Exercise:
Output each record exactly. Leave none out.

Dataset records:
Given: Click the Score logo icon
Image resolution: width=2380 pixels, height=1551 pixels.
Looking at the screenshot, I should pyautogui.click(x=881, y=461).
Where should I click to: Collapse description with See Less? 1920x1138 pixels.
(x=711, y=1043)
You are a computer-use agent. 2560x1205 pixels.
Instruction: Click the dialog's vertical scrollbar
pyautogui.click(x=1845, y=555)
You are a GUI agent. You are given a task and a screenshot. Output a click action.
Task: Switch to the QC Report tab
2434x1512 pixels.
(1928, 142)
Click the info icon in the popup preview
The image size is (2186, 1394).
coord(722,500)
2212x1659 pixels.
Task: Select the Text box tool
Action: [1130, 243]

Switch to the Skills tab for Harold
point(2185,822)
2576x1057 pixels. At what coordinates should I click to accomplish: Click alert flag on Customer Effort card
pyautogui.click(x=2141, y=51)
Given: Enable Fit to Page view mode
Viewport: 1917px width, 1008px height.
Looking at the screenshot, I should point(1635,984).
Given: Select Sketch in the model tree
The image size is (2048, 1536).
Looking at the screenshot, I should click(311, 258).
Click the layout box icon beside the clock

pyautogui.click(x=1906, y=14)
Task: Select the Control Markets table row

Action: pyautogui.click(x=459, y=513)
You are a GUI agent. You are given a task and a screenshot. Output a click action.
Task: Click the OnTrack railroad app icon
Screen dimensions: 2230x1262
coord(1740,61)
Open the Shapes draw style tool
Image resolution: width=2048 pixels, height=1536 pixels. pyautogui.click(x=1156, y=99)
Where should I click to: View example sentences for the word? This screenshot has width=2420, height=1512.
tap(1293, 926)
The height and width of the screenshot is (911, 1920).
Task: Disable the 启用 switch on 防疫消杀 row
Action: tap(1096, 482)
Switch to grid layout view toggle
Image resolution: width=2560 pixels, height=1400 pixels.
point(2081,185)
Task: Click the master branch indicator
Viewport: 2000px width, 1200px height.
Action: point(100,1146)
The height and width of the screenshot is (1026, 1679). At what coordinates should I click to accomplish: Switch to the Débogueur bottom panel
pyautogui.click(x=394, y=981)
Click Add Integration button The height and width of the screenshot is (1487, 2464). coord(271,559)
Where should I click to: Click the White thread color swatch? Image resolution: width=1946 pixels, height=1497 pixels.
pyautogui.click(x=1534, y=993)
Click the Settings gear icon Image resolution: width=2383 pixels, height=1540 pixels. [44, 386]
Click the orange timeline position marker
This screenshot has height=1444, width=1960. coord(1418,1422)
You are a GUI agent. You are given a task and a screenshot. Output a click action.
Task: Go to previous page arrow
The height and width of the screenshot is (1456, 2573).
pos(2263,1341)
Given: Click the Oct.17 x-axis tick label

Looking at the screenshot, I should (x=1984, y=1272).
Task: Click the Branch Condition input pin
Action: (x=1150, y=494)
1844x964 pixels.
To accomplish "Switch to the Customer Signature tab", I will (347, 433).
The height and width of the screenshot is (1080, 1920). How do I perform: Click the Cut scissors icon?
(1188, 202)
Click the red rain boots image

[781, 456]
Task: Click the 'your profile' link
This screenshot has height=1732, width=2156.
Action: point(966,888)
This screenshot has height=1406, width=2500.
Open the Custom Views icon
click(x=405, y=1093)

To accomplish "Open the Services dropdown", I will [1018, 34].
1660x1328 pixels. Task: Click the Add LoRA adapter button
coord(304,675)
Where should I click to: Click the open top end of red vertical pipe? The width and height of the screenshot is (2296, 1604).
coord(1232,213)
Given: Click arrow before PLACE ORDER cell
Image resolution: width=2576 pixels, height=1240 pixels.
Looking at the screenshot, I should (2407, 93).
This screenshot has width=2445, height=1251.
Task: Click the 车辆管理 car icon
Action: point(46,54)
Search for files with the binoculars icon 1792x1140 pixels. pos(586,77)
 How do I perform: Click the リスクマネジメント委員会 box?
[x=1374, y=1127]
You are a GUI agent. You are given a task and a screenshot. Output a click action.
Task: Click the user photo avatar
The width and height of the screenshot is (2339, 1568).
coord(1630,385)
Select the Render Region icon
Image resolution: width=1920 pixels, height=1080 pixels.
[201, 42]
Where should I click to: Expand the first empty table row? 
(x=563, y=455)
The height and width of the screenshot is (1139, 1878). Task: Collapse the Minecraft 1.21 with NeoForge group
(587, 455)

Task answer:
Given: Click the Score logo icon
Image resolution: width=2380 pixels, height=1551 pixels.
Looking at the screenshot, I should pyautogui.click(x=881, y=461).
Where should I click to: Collapse description with See Less? 1920x1138 pixels.
(x=711, y=1043)
You are a computer-use agent. 2560x1205 pixels.
Instruction: Click the dialog's vertical scrollbar
pyautogui.click(x=1845, y=555)
You are a GUI agent. You are given a task and a screenshot. Output a click action.
Task: Switch to the QC Report tab
2434x1512 pixels.
(1928, 142)
Click the info icon in the popup preview
The image size is (2186, 1394).
coord(722,500)
2212x1659 pixels.
Task: Select the Text box tool
Action: [1130, 243]

Switch to the Skills tab for Harold
point(2185,822)
2576x1057 pixels. At what coordinates should I click to accomplish: Click alert flag on Customer Effort card
pyautogui.click(x=2141, y=51)
Given: Enable Fit to Page view mode
Viewport: 1917px width, 1008px height.
Looking at the screenshot, I should point(1635,984).
Given: Select Sketch in the model tree
The image size is (2048, 1536).
Looking at the screenshot, I should click(311, 258).
Click the layout box icon beside the clock

pyautogui.click(x=1906, y=14)
Task: Select the Control Markets table row

Action: pyautogui.click(x=459, y=513)
You are a GUI agent. You are given a task and a screenshot. Output a click action.
Task: Click the OnTrack railroad app icon
Screen dimensions: 2230x1262
coord(1740,61)
Open the Shapes draw style tool
Image resolution: width=2048 pixels, height=1536 pixels. pyautogui.click(x=1156, y=99)
Where should I click to: View example sentences for the word? This screenshot has width=2420, height=1512.
tap(1293, 926)
The height and width of the screenshot is (911, 1920).
Task: Disable the 启用 switch on 防疫消杀 row
Action: tap(1096, 482)
Switch to grid layout view toggle
Image resolution: width=2560 pixels, height=1400 pixels.
point(2081,185)
Task: Click the master branch indicator
Viewport: 2000px width, 1200px height.
Action: point(100,1146)
The height and width of the screenshot is (1026, 1679). At what coordinates should I click to accomplish: Switch to the Débogueur bottom panel
pyautogui.click(x=394, y=981)
Click Add Integration button The height and width of the screenshot is (1487, 2464). coord(271,559)
Where should I click to: Click the White thread color swatch? Image resolution: width=1946 pixels, height=1497 pixels.
pyautogui.click(x=1534, y=993)
Click the Settings gear icon Image resolution: width=2383 pixels, height=1540 pixels. [44, 386]
Click the orange timeline position marker
This screenshot has height=1444, width=1960. coord(1418,1422)
You are a GUI agent. You are given a task and a screenshot. Output a click action.
Task: Go to previous page arrow
The height and width of the screenshot is (1456, 2573).
pos(2263,1341)
Given: Click the Oct.17 x-axis tick label

Looking at the screenshot, I should (x=1984, y=1272).
Task: Click the Branch Condition input pin
Action: (x=1150, y=494)
1844x964 pixels.
To accomplish "Switch to the Customer Signature tab", I will (347, 433).
The height and width of the screenshot is (1080, 1920). How do I perform: Click the Cut scissors icon?
(1188, 202)
Click the red rain boots image

[781, 456]
Task: Click the 'your profile' link
This screenshot has height=1732, width=2156.
Action: point(966,888)
This screenshot has height=1406, width=2500.
Open the Custom Views icon
click(x=405, y=1093)

To accomplish "Open the Services dropdown", I will [1018, 34].
1660x1328 pixels. Task: Click the Add LoRA adapter button
coord(304,675)
Where should I click to: Click the open top end of red vertical pipe? The width and height of the screenshot is (2296, 1604).
coord(1232,213)
Given: Click arrow before PLACE ORDER cell
Image resolution: width=2576 pixels, height=1240 pixels.
Looking at the screenshot, I should (2407, 93).
This screenshot has width=2445, height=1251.
Task: Click the 车辆管理 car icon
Action: point(46,54)
Search for files with the binoculars icon 1792x1140 pixels. pos(586,77)
 How do I perform: Click the リスクマネジメント委員会 box?
[x=1374, y=1127]
You are a GUI agent. You are given a task and a screenshot. Output a click action.
Task: Click the user photo avatar
The width and height of the screenshot is (2339, 1568).
coord(1630,385)
Select the Render Region icon
Image resolution: width=1920 pixels, height=1080 pixels.
[201, 42]
Where should I click to: Expand the first empty table row? 
(x=563, y=455)
The height and width of the screenshot is (1139, 1878). Task: Collapse the Minecraft 1.21 with NeoForge group
(587, 455)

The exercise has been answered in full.